● **Task objective**: Find the line that contains "Derbyn pob (312, 1291)". Copy it and every line after it to the end of the material below, exactly, with no pictures.

● **Entries supplied**:
____________________

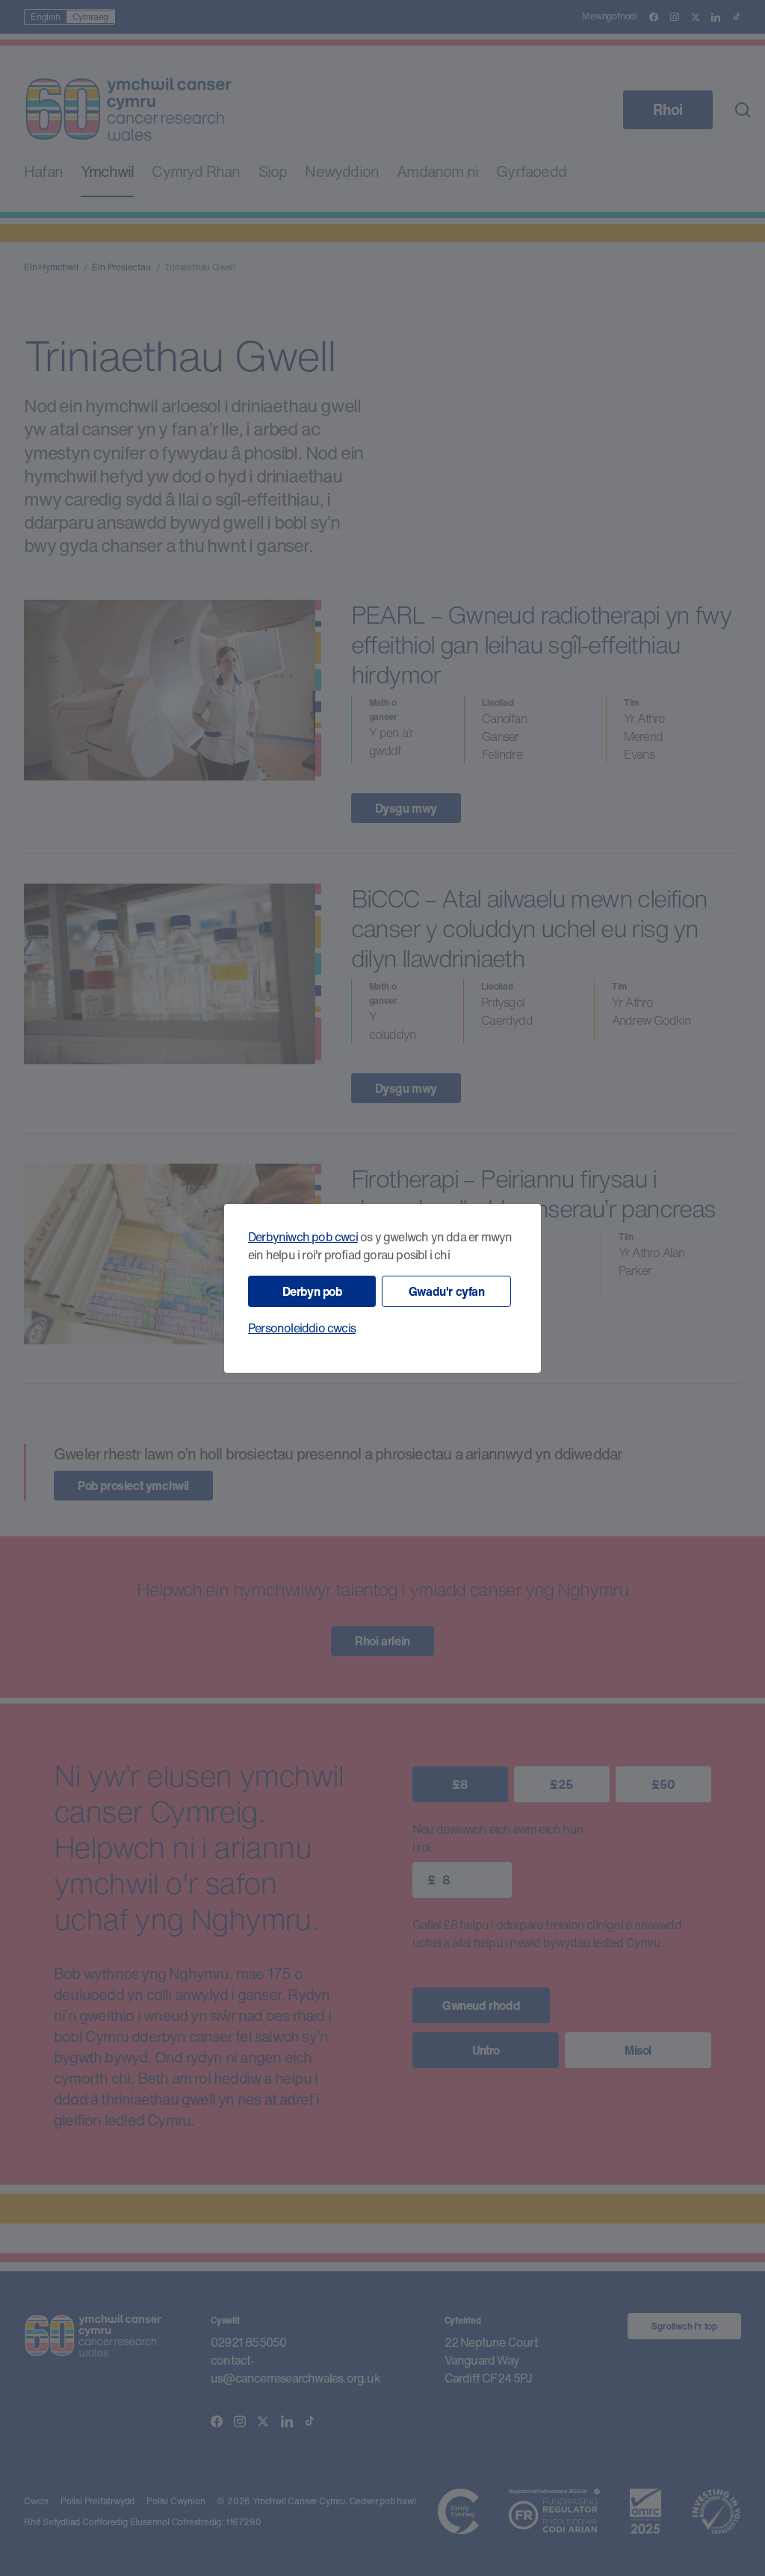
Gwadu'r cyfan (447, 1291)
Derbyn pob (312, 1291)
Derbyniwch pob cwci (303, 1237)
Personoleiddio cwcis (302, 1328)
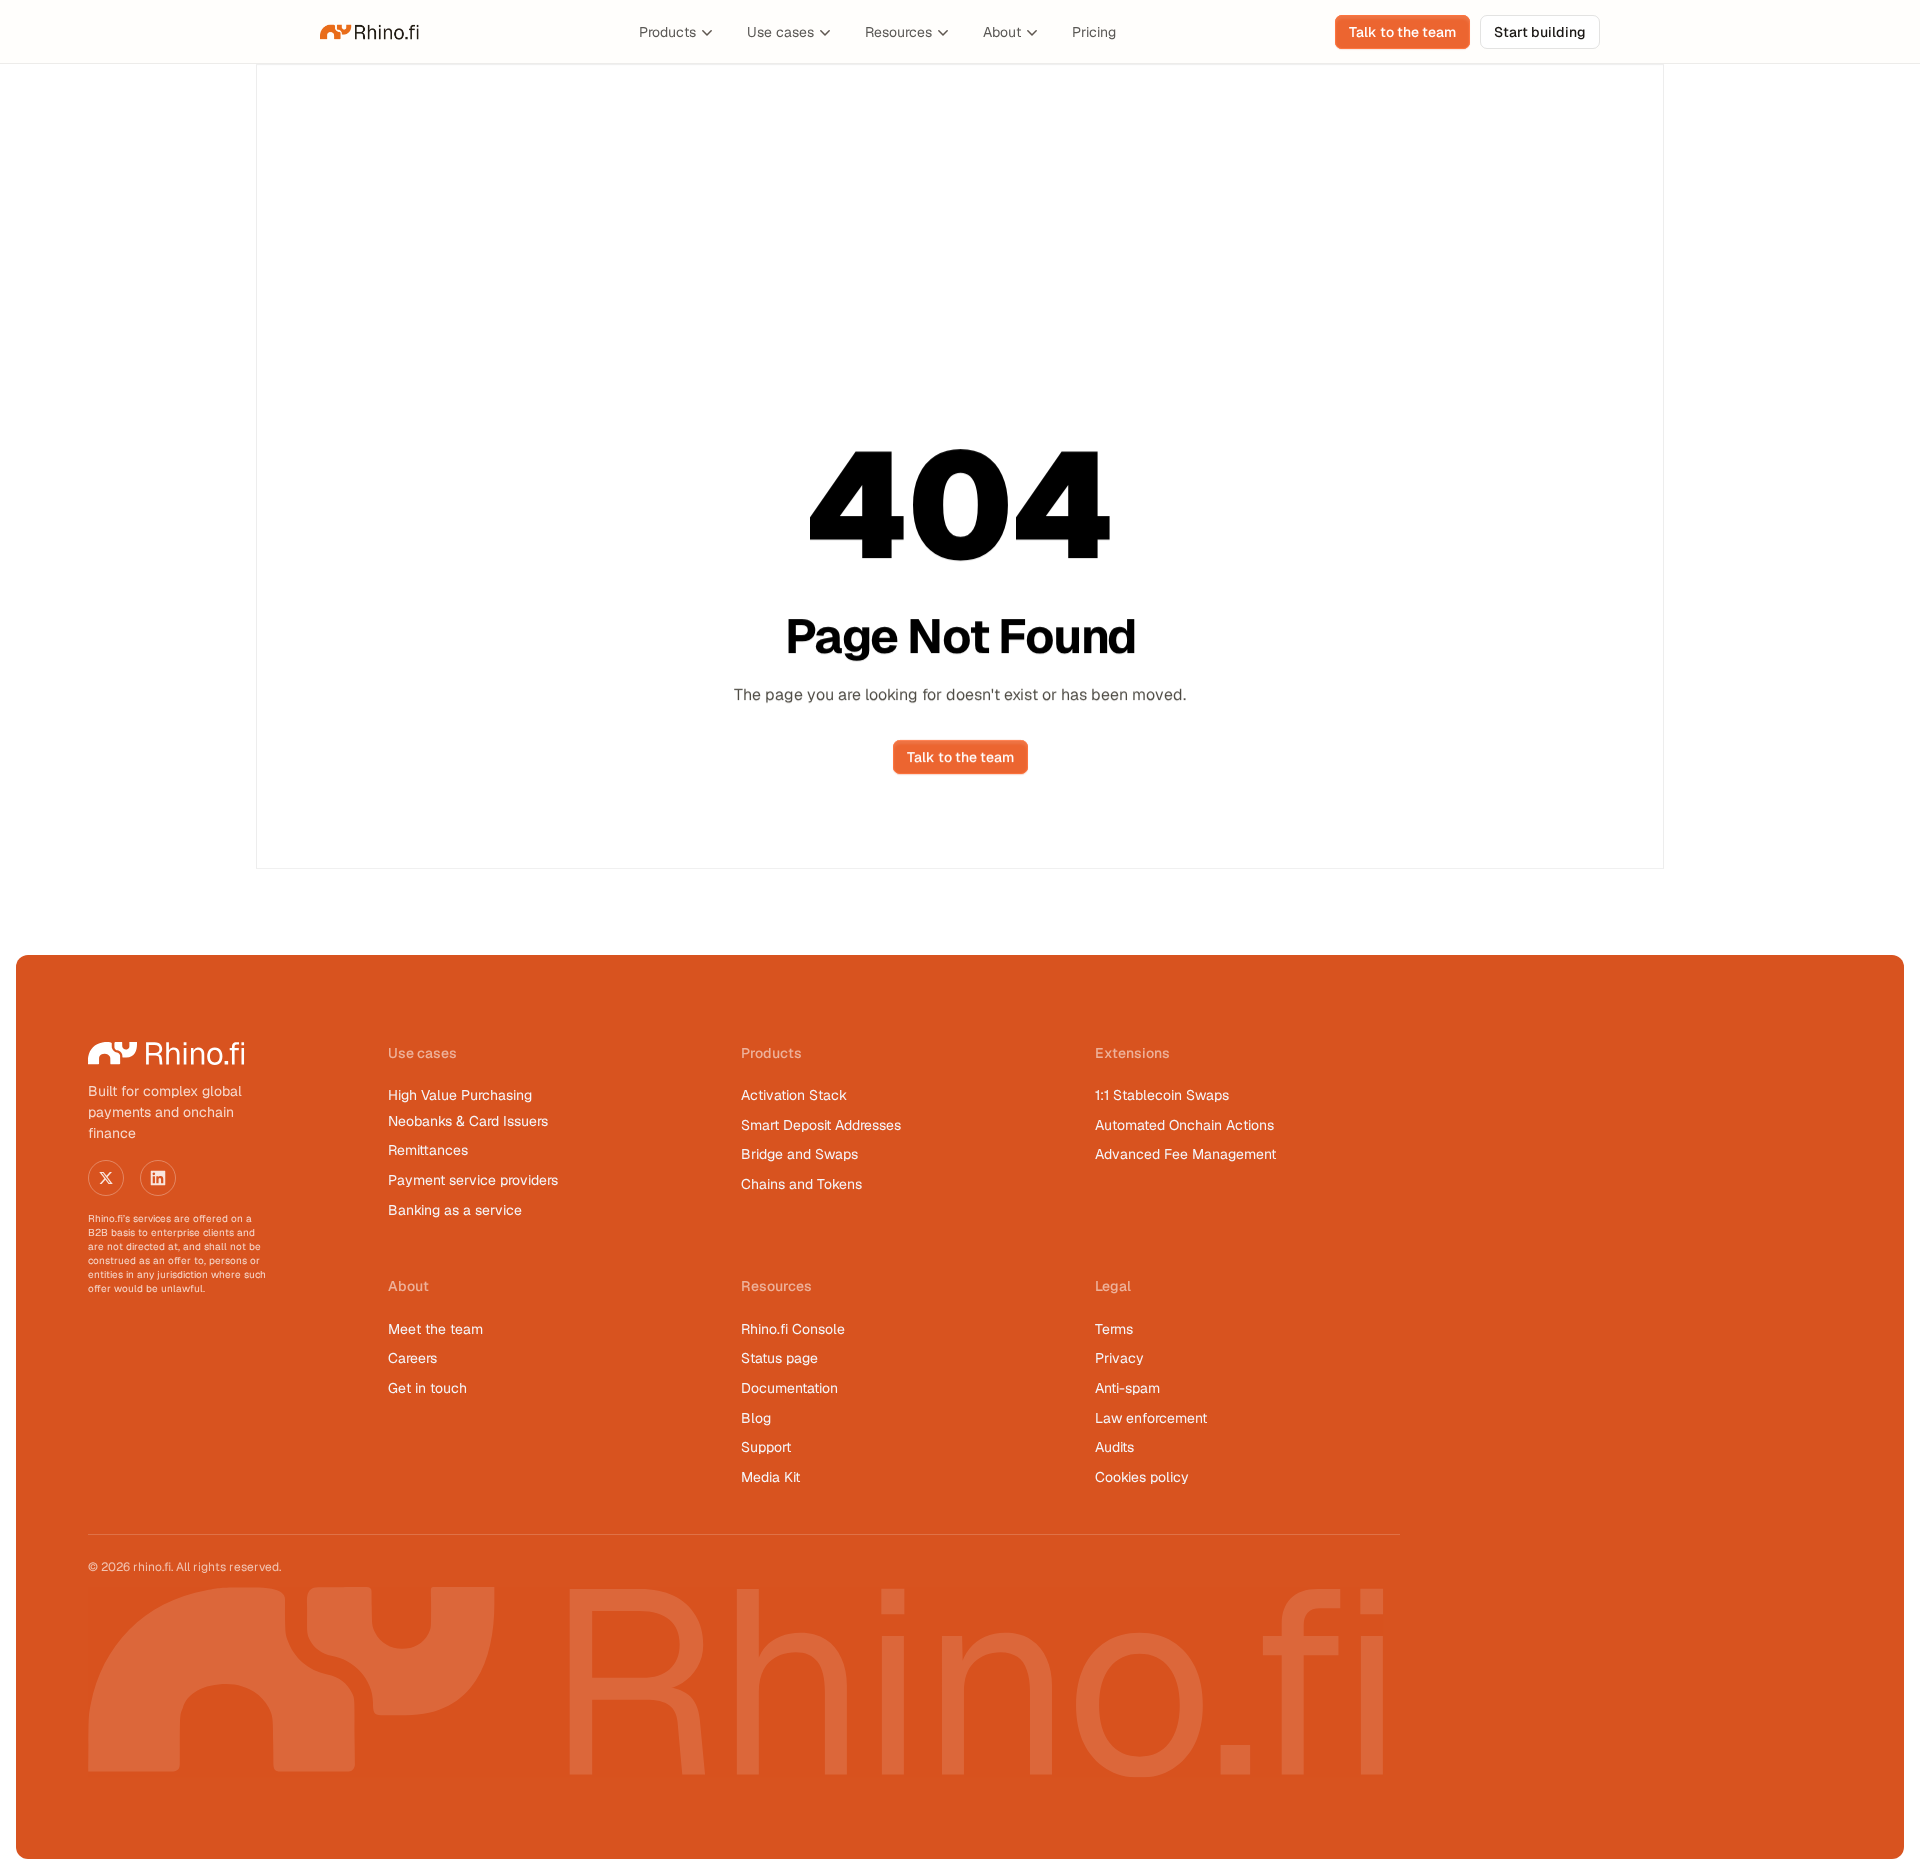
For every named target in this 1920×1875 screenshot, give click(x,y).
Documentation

____________________

● **Solution**:
Derbyn pob (312, 1291)
Derbyniwch pob cwci (303, 1237)
Personoleiddio cwcis (302, 1328)
For every named target in this 1920×1875 screenshot, give click(x,y).
Documentation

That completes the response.